Münchner Dunkel  Ale - Munich Dunkel  All Grain                      Brewer's Notes The beer was stored in the keg at around 20 degrees C for 20 weeks after primary fermentation.Actual beer was 1072-1020, yeast was a repitch of US-05    Malt & Fermentables    % KG Fermentable      6 kg Weyermann Munich I    0.4 kg Weyermann Caramunich II    0.17 kg Weyermann Chocolate Wheat    0.1 kg Weyermann Melanoidin       Hops    Time Grams Variety Form AA      30 g Hallertauer Mittelfrueh (Pellet, 4.0AA%, 15mins)    30 g Hallertauer Mittelfrueh (Pellet, 4.0AA%, 30mins)    30 g Hallertauer Mittelfrueh (Pellet, 4.0AA%, 10mins)    30 g Hallertauer Mittelfrueh (Pellet, 4.0AA%, 5mins)    20 g Hallertauer Mittelfrueh (Pellet, 4.0AA%, 60mins)       Yeast     15 g DCL Yeast US-05 - American Ale         20L Batch Size    Brew Details   Original Gravity 1.074 (calc)   Final Gravity 1.018 (calc)   Bitterness 32.4 IBU   Efficiency 70%   Alcohol 7.31%   Colour 55 EBC   Batch Size 20L     Fermentation   Primary 14 days   Conditioning 20 days


----------



## bradsbrew (23/3/10)

Hey Sunshine is that the beer you had at Chap chaps?


----------



## Sunshine_Brewer (23/3/10)

bradsbrew said:


> Hey Sunshine is that the beer you had at Chap chaps?

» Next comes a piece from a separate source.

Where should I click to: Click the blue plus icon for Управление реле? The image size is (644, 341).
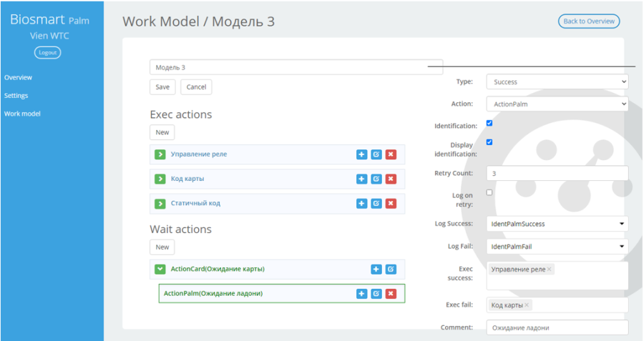361,154
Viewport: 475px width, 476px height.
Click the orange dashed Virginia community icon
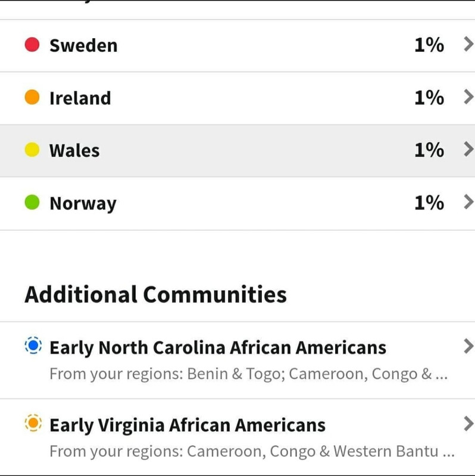[x=33, y=424]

Yeah, that's the one. :icon_cheers:


----------



## schooey (25/3/10)

I was lucky enough to have a couple of samples of this beer on the night, I have to say it was one of the best beers I had on the night, along with Browndog's Galaxy IPA. I will be sure to be giving this one a crack, maybe even for the HUB XMas in July case swap..

Sensational beer, Thommo! Great malt profile that you would expect from this style and a subtle smooth lingering bitterness... I really enjoyed it and cheers for your generosity and for the take away bottle, I have it in the fridge for our next meeting.

Cheers.

schooey... :beer:


----------



## peaky (1/10/10)

Hi guys, newbie all grain brewer here. 

I just entered this recipe for the Mnchner Dunkel into Beersmith and it tells me the bitterness is way to much for this style. Going by the comments above by more experienced brewers it's a great beer without any adjustments to the recipe. Beersmith tells me the IBU is in the 40's but the style should be 10-15 IBU.

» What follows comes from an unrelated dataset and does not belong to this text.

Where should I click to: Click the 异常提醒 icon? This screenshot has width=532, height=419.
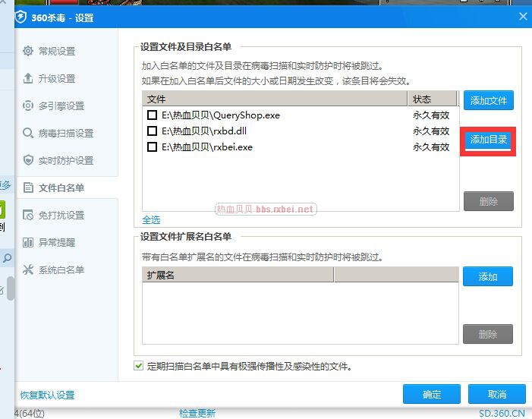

Question: Should I just ignore the Beersmith bitterness 'guide' and brew as the recipe states?

I'm looking forward to brewing this beer :icon_cheers:


----------



## tallie (1/10/10)

peakydh said:


> Hi guys, newbie all grain brewer here.
> 
> I just entered this recipe for the Mnchner Dunkel into Beersmith and it tells me the bitterness is way to much for this style. Going by the comments above by more experienced brewers it's a great beer without any adjustments to the recipe. Beersmith tells me the IBU is in the 40's but the style should be 10-15 IBU.
> 
> ...



I'm certainly no expert, but wow, that does seem like a hell of a lot of hops for 20L of Dunkel! I wonder if the 20 week conditioning time :blink: at room-temp had anything to do with the resulting "subtle smooth" bitterness mentioned?

Cheers,
tallie


----------



## peaky (2/10/10)

I might lower the amount of hops in each addition and see how it goes. I'm certain it won't last 20 weeks worth of conditioning though :chug:


----------



## bconnery (2/10/10)

peakydh said:


> Hi guys, newbie all grain brewer here.
> 
> I just entered this recipe for the Mnchner Dunkel into Beersmith and it tells me the bitterness is way to much for this style. Going by the comments above by more experienced brewers it's a great beer without any adjustments to the recipe. Beersmith tells me the IBU is in the 40's but the style should be 10-15 IBU.
> 
> ...


Are you sure you are not getting it confused with a dunkelweisen? A munich dunkel is between 18-28 IBU guideline wise, which makes this still a big version of the style yes, but not as far away as if it was 10-15IBU.


----------



## peaky (2/10/10)

bconnery said:


> Are you sure you are not getting it confused with a dunkelweisen? A munich dunkel is between 18-28 IBU guideline wise, which makes this still a big version of the style yes, but not as far away as if it was 10-15IBU.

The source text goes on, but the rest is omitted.